Exercises.
1. In the forum post about outbound NAT failing with PPPoE, which interface is tcpdump listening on at the pfSense machine?
2. From the forum post about outbound NAT and PPPoE, copy the part from "## ping from" to "from my Mac." word for word.
3. Continue the forum post about outbound NAT failing with PPPoE on the WAN, starting after its last sentence.

Source document.
#####
Outbound NAT not work if pppoe have been used in WAN

axot

Hi team, my current config has been setup as following,

WAN
IPv4: PPPoE
IPv6: SLAAC: 2405:xxxx:7792

LAN
IPv4: static ip
IPv6: static ip fc00::254

Outbound NAT
Interface: WAN
Source: fc00::/64
Destination: any

With this config, I can not ping6 from my Mac (fc00::1c69:c11f:9ef1:1900),
I also checked with tcpdump in pfsense machine, snat seems not work

# at my Mac
$ ping6 2404:6800:4004:822::200e
PING6(56=40+8+8 bytes) fc00::1c69:c11f:9ef1:1900 --> 2404:6800:4004:822::200e

# at pfsense
$ [2.6.0-RELEASE]: sudo tcpdump -nnn ip6 and host 2404:6800:4004:822::200e
tcpdump: verbose output suppressed, use -v or -vv for full protocol decode
listening on igb0, link-type EN10MB (Ethernet), capture size 262144 bytes
01:28:33.017296 IP6 fc00::1c69:c11f:9ef1:1900 > 2404:6800:4004:822::200e: ICMP6, echo request, seq 0, length 16
01:28:34.022610 IP6 fc00::1c69:c11f:9ef1:1900 > 2404:6800:4004:822::200e: ICMP6, echo request, seq 1, length 16
01:28:35.024011 IP6 fc00::1c69:c11f:9ef1:1900 > 2404:6800:4004:822::200e: ICMP6, echo request, seq 2, length 16

## ping from pfsense works
[2.6.0-RELEASE]: ping6 2404:6800:4004:822::200e
PING6(56=40+8+8 bytes) 2405:xxxx:7792 --> 2404:6800:4004:822::200e
16 bytes from 2404:6800:4004:822::200e, icmp_seq=0 hlim=116 time=5.262 ms

But if I setup IPv4 of WAN from PPPoE to None, the I can reach ipv6 from my Mac.
#####
Provided information.
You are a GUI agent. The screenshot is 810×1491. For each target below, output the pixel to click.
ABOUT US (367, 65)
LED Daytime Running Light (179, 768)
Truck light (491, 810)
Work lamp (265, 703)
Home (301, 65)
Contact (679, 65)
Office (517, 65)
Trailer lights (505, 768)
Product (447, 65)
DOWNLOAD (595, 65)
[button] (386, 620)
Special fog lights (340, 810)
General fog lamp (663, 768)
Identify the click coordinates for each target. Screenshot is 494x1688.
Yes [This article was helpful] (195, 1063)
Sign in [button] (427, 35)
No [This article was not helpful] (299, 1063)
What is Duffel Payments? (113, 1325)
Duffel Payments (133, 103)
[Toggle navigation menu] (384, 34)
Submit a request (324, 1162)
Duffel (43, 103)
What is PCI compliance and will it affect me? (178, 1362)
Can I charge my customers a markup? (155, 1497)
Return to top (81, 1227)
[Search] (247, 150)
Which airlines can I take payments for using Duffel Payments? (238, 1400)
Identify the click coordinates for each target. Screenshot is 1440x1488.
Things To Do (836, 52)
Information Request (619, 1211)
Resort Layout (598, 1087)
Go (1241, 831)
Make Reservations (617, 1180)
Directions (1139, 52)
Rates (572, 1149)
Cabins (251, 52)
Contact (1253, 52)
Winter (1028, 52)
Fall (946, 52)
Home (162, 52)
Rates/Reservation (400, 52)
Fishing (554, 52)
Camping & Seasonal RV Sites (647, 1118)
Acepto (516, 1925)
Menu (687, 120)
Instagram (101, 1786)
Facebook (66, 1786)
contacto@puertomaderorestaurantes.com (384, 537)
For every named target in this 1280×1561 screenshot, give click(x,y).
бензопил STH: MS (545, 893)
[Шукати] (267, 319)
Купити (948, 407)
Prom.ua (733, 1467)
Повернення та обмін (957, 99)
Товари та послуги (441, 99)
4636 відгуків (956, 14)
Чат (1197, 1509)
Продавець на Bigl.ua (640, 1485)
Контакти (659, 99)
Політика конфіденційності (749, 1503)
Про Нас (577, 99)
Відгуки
#####
Answers for the exercise.
1. igb0

2.
## ping from pfsense works
[2.6.0-RELEASE]: ping6 2404:6800:4004:822::200e
PING6(56=40+8+8 bytes) 2405:xxxx:7792 --> 2404:6800:4004:822::200e
16 bytes from 2404:6800:4004:822::200e, icmp_seq=0 hlim=116 time=5.262 ms

But if I setup IPv4 of WAN from PPPoE to None, the I can reach ipv6 from my Mac.

3.
Is this an existed issue, any workaround?

Thanks.

axot

This caused by wrong rule

nat on pppoe0 inet6 from fc00::/64 to any -> 2405:xxx:7792/128 static-port

works after manual change it to

nat on igb0 inet6 from fc00::/64 to any -> 2405:xxx:7792/128 static-port

but how to make this persistent, the rule will reset after reboot

axot

solved by add a WAN_IGB0 interface and use it in NAT Outbound.